ただ、僕は過去に当サイトで MathJax を短いあいだだけ使ったことがあり、そのときにあまりの挙動の遅さだけでなく、ウェブ・サーバにアップロードしなくてはいけない膨大な数のファイルに辟易させられてしまったという経験がある。そして、いまだに幾つかのブログでは MathJax の見栄え以外のパフォーマンスを問題視している人がいて、表示する内容が修正以外の事情で変わることがないなら LaTeX から SVG に変換したテキストをソースに貼り付けるツールを使う方がいいという手法にも魅力を感じる。

あと、MathJax のサイトへアクセスするとわかることだが、MathJax の開発者は徹底してライブラリを CDN から読み込むか Node.js のようなサーバ・サイドのライブラリとして高速に動作させることを、なかば強要しているという印象がある。どこにもライブラリ本体を直にダウンロードするためのリンクが記載されていないからだ(サーバでホストするという項目のドキュメントには、npm コマンドで自動インストールする手順しか書かれていない)。ということは、いかに開発側も MathJax の読み込みが遅く、動作も重いか分かっているということになる。開発している当事者がパフォーマンスに重大な問題があると知りながら開発を続け、提供し続けているというのは、はっきり言って自己欺瞞もいいところであろう。いかにエルゼビアをはじめとする多くの学術雑誌やドキュメントのサイトが MathJax をサポートしているといえども、そういうスタンスの開発者たちに付き合うのは、僕は科学哲学者としてではなくプロの技術者、あるいは20年以上にわたってウェブサイトを運営してきた者として困惑を覚える。

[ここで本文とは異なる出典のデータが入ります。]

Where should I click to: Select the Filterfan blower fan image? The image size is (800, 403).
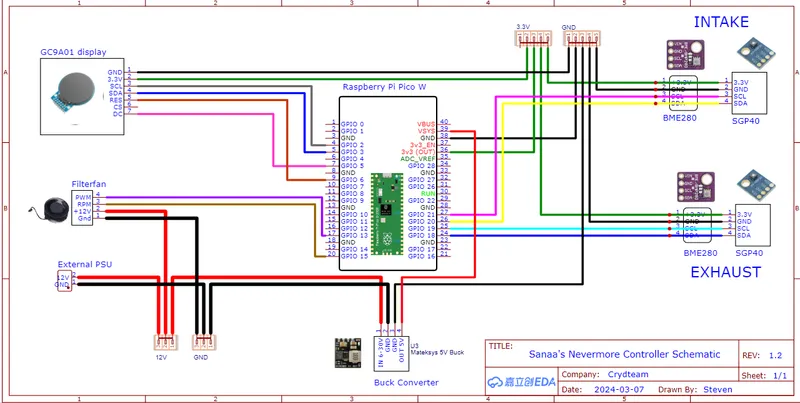tap(49, 210)
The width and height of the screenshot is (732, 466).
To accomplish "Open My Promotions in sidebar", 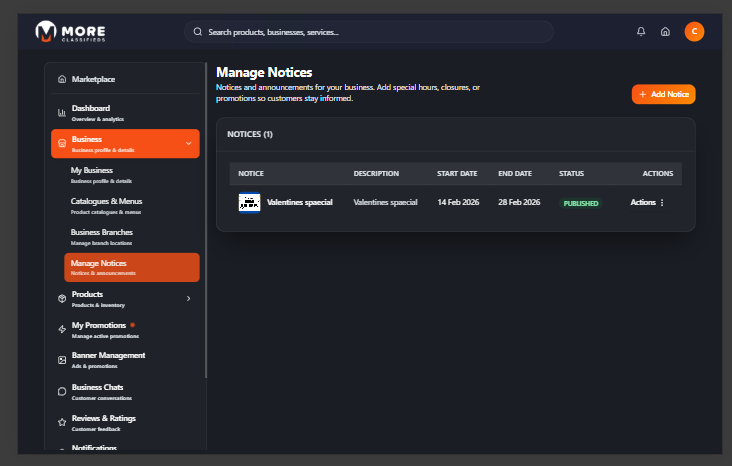I will pyautogui.click(x=99, y=328).
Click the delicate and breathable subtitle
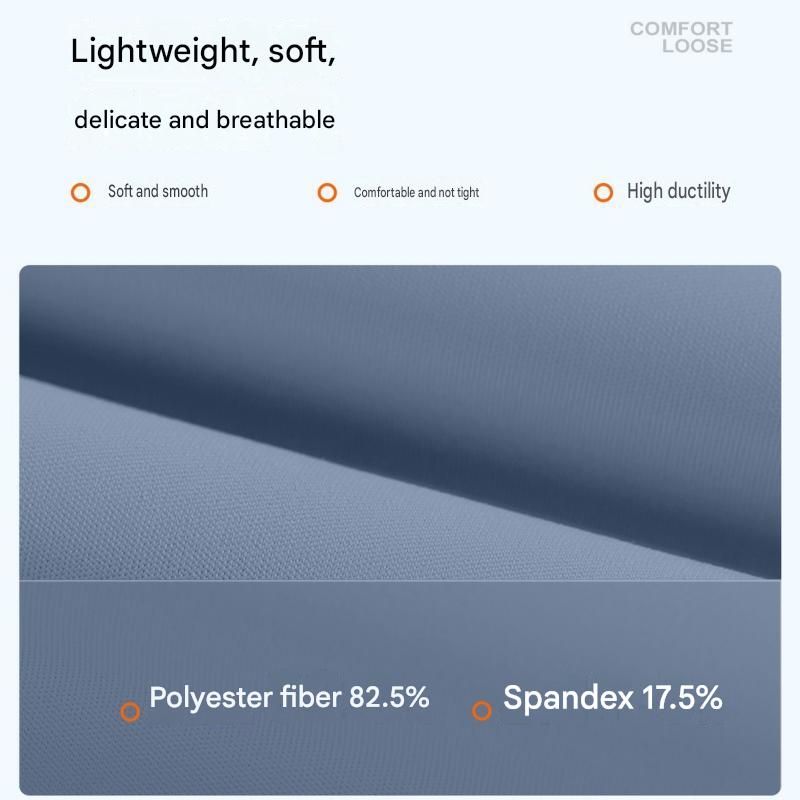800x800 pixels. [x=205, y=120]
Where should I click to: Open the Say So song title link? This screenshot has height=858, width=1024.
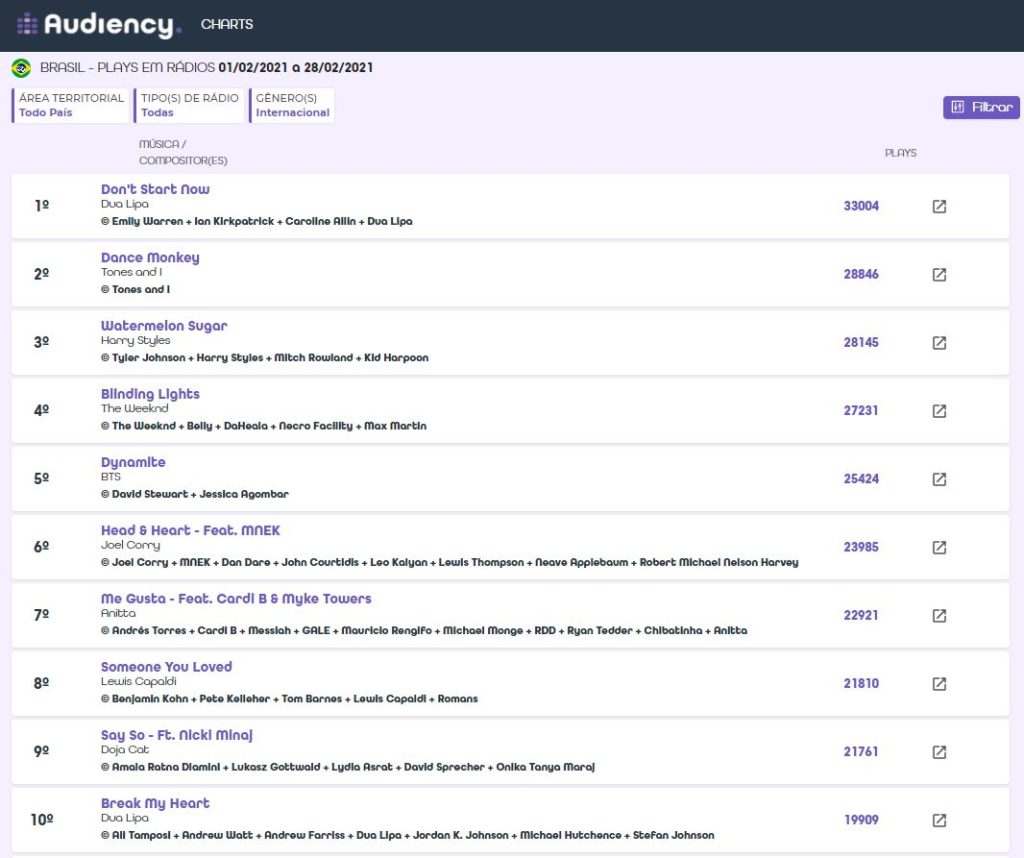(177, 735)
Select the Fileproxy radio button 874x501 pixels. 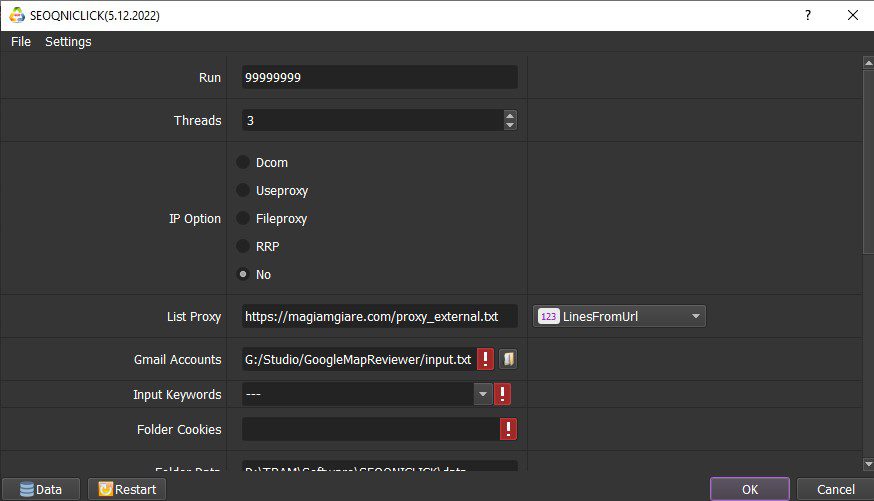(x=243, y=218)
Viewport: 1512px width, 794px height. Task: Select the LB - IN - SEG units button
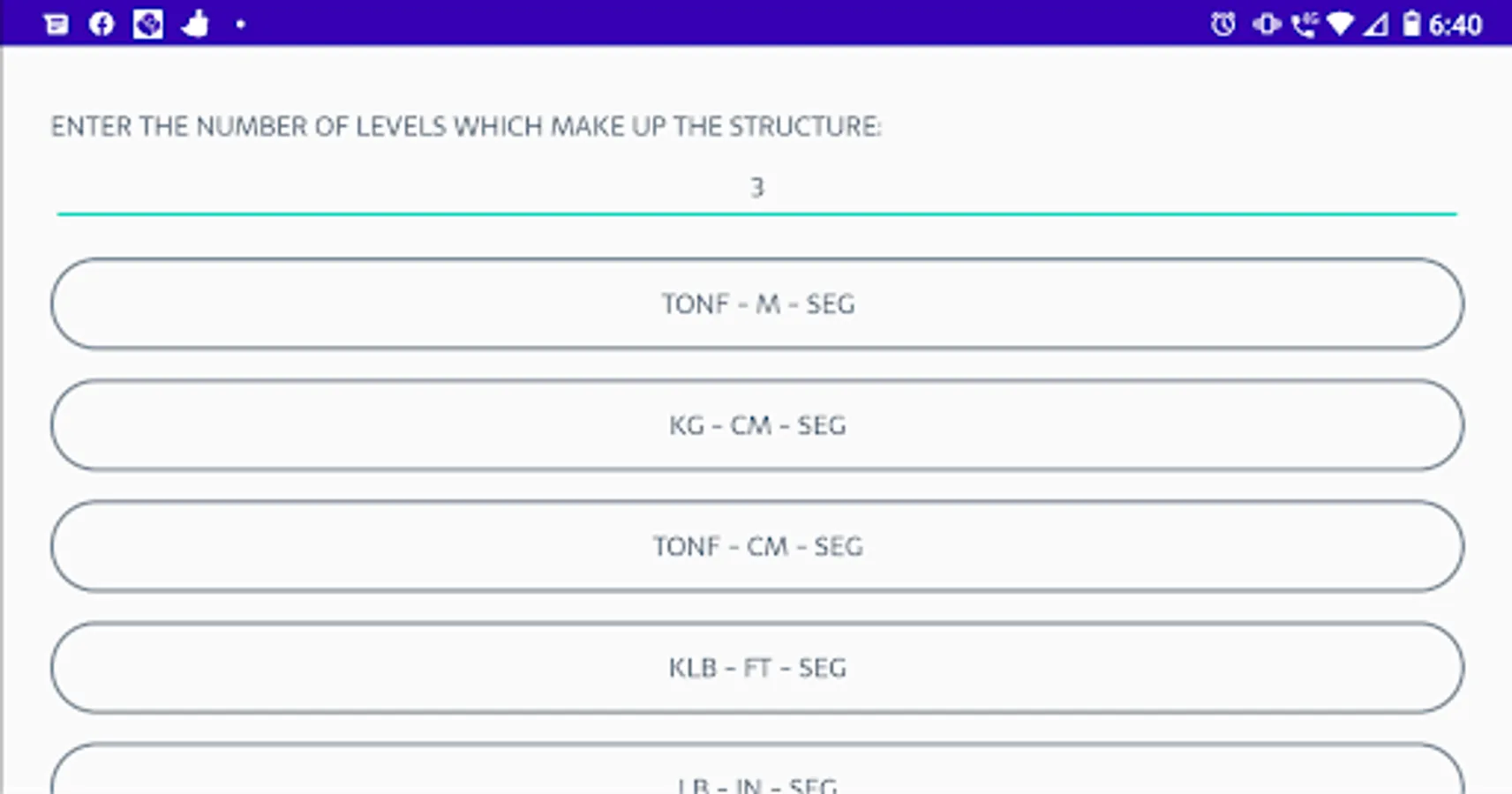(x=756, y=776)
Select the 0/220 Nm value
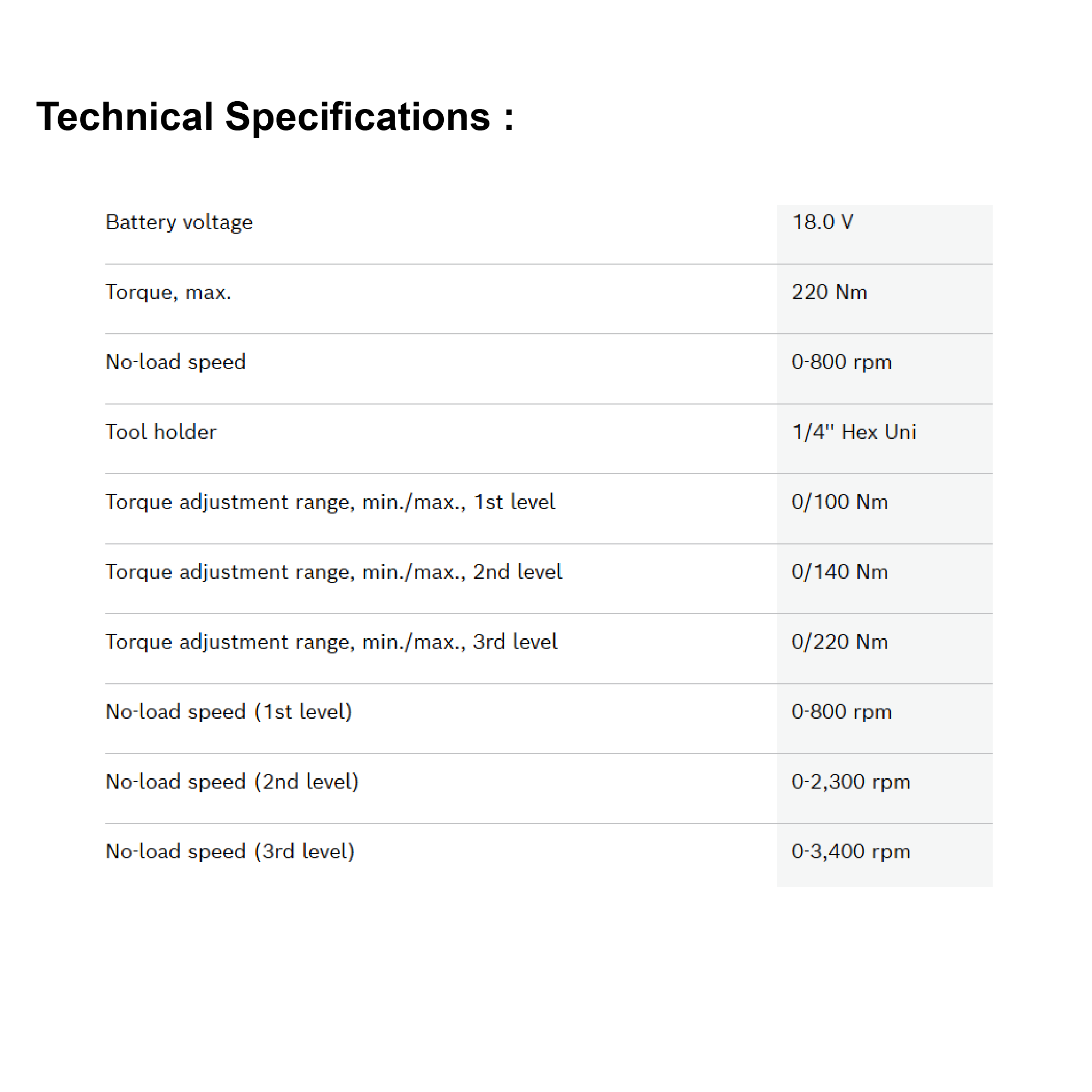 pos(839,642)
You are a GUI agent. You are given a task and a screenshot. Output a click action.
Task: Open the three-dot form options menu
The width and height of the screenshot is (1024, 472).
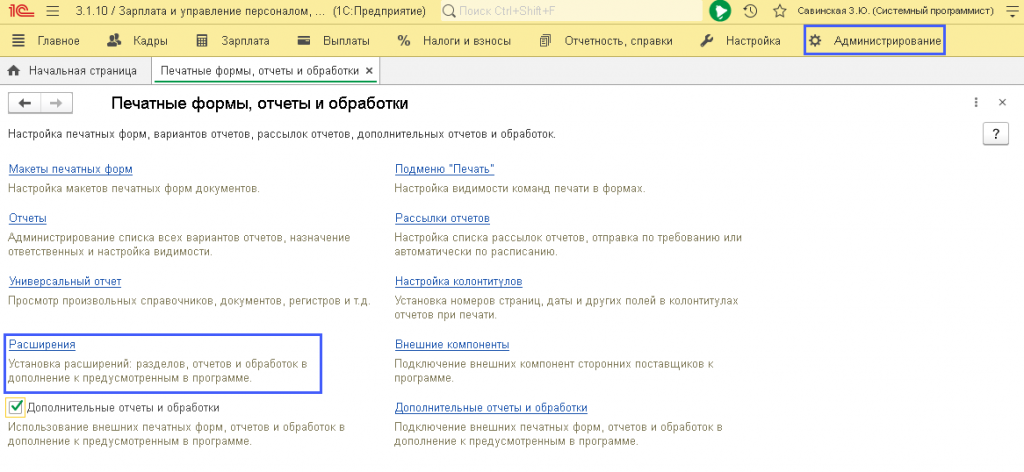pyautogui.click(x=976, y=103)
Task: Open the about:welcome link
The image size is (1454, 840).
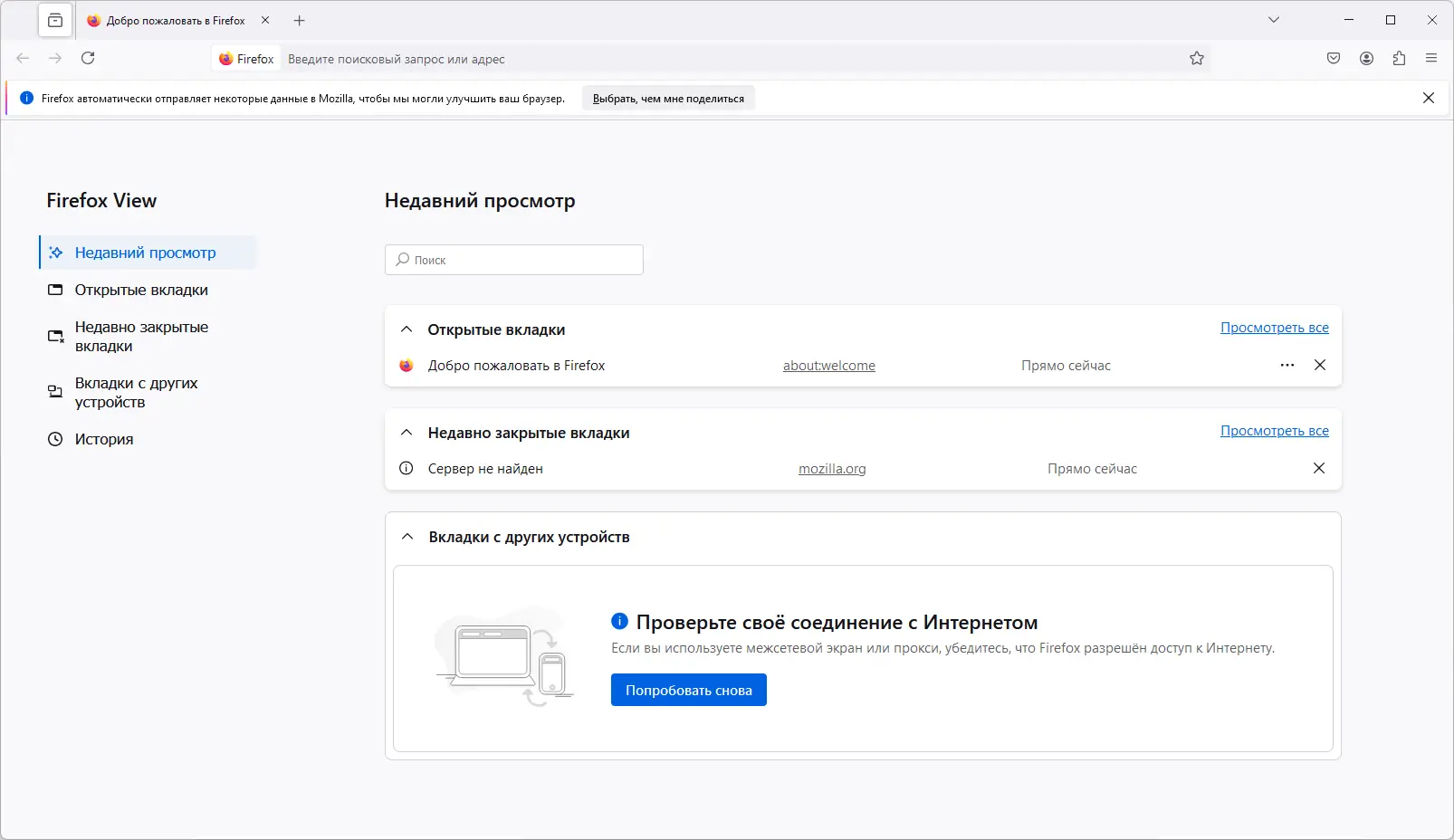Action: click(x=828, y=366)
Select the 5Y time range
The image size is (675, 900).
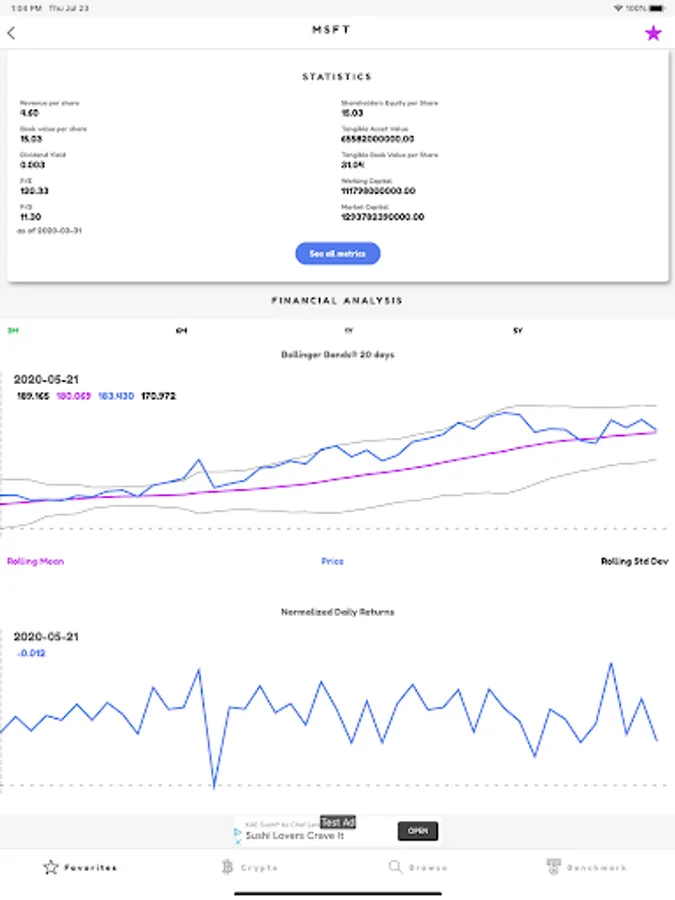point(517,330)
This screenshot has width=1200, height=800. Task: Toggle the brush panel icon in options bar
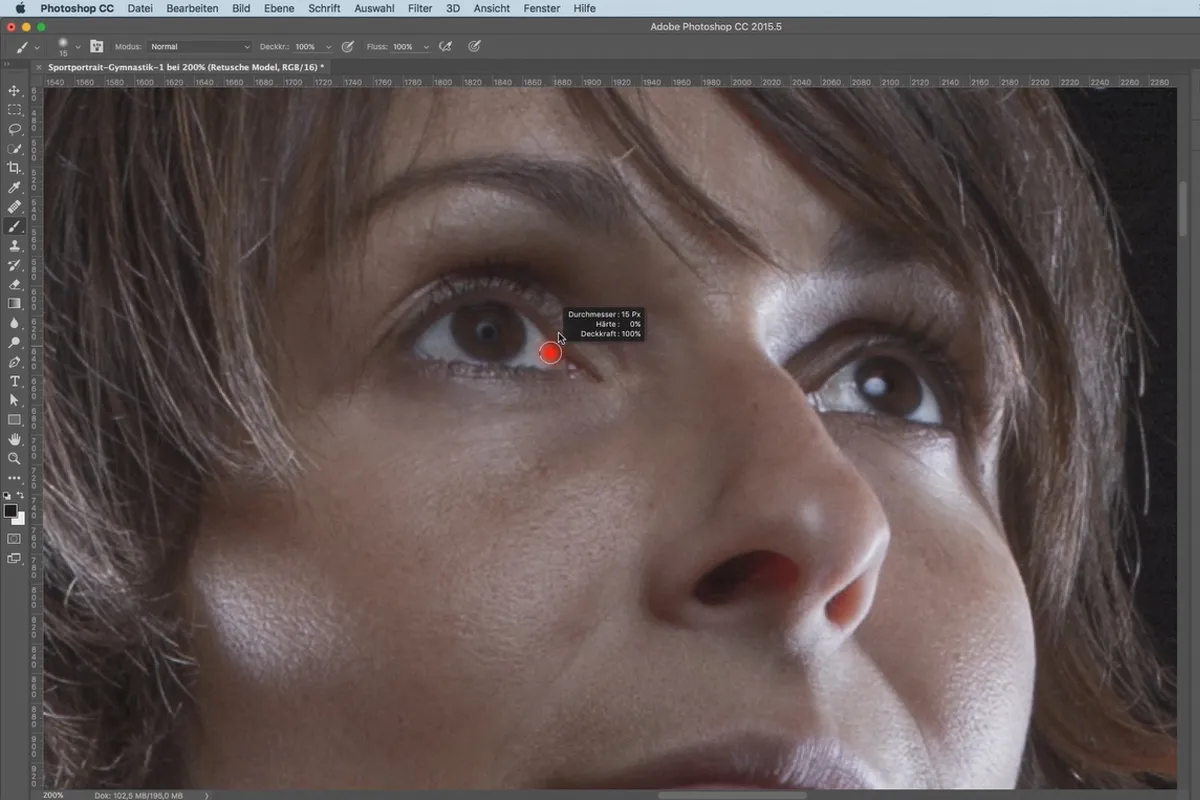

ということで、ひとまず KaTeX を $( \forall x ) . fx \equiv gx$ のように導入してみている。そもそも、数式で記述するアルファベットを em タグでイタリックにしていたのはセマンティクスという点では間違いなので、こちらの方がよい。それに、TeX の文法を使っていればソースのままでも(解読できる人には)意味が通るので、SVG の膨大な文字列を見せなくても済む。